In his alma mater Anahorish National School we see where he first put ink to paper while schoolchildren read from his poems and tell us about their hero. Visiting Barney Devlin whom we meet in the poem ‘The Forge’we hear annecdotes that vividly describe a man who never forgot where he came from.
Mick Heaney tells us about the family trip to Stockholm in 1995 when he accompanied his parents to the Nobel Prize ceremony.
Not your typical family holiday, it remains one of his proudest and fondest memories.
Poet Theo Dorgan recalls how thrilled Irish poets were when their friend was awarded the highest honour in the literary world.
In Belfast we hear some of his former students share how he encouraged their own efforts as young poets and generously helped them form their own voice. Former student and close friend Paul Muldoon tells how he fell under Heaney’s spell at a young age and how
Heaney became a global star as a poet and would help his fellow poets whenever he could.

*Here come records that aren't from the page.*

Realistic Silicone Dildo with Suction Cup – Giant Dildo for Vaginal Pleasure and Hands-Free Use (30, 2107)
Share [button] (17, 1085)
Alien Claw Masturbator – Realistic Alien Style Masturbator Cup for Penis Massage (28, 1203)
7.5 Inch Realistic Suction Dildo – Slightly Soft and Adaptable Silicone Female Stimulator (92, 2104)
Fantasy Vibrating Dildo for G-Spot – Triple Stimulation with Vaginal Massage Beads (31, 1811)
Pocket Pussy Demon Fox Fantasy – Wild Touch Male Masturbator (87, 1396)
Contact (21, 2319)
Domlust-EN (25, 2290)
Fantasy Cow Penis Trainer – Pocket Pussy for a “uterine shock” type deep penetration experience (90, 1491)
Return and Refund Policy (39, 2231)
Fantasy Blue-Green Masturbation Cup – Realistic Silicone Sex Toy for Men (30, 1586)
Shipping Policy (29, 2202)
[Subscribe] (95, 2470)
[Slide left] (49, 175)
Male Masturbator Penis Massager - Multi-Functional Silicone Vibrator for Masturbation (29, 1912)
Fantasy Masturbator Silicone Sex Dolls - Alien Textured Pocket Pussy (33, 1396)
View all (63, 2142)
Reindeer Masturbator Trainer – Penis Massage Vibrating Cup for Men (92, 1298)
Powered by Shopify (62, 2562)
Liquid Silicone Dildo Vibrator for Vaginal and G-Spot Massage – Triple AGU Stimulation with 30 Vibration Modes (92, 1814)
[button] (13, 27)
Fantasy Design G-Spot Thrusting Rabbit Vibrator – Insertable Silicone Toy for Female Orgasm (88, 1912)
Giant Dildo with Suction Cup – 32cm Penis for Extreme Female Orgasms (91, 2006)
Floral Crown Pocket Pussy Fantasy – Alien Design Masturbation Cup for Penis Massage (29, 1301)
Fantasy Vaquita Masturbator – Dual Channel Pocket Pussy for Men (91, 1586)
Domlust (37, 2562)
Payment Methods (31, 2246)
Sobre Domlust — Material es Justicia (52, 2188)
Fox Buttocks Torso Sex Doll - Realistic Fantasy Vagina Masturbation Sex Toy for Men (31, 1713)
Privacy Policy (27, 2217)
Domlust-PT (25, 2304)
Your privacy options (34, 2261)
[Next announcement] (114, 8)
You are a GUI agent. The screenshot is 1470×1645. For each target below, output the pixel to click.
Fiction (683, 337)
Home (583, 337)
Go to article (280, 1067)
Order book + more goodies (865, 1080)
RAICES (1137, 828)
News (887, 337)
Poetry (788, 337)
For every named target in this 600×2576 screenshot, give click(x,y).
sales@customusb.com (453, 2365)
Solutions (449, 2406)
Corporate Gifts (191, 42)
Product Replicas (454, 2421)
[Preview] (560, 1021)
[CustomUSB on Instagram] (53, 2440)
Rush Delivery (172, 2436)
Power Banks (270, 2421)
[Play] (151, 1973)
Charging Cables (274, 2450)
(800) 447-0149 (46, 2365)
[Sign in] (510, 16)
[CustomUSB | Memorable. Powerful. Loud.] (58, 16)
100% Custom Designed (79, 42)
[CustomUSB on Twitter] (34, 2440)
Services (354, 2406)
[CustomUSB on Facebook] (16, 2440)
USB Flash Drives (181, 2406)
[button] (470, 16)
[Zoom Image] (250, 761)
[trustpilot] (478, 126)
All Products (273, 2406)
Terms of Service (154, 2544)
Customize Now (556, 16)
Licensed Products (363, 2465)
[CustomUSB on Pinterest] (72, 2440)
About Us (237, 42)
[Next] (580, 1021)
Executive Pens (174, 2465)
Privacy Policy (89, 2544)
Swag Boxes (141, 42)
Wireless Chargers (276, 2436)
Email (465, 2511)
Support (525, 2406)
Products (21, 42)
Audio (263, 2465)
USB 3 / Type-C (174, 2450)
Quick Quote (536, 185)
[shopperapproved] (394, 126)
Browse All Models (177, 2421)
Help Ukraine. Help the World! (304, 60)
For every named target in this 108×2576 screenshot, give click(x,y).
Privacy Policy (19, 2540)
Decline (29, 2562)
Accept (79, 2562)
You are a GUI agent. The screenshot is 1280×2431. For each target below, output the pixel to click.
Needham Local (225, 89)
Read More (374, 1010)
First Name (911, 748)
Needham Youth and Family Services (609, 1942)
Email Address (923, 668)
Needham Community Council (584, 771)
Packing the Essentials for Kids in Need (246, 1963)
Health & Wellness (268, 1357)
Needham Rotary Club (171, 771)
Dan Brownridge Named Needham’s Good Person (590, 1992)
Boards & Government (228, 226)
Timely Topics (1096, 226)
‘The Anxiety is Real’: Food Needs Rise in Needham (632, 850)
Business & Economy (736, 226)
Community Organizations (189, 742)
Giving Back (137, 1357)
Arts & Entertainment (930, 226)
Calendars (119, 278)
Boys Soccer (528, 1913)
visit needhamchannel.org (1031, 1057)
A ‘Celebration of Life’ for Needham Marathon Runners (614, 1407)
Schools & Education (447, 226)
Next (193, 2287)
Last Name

Michael Longley, one of Heaney’s closest friends, reflects on how as young men they caroused in Belfast together and recently spoke about what doting grandfathers they had both become.
With readings from the man himself dating back to the 1960s we hear the new voice on the scene that would over the course of the following 45 years explain aspects of our country, our identity, our past and our present, and help us understand ourselves even more.
Whether dealing with the sudden death of a sibling to the mystery of falling in love, in his poems we connect with the most basic of human emotions.
That is why everyone knows at least one line from a Seamus Heaney poem.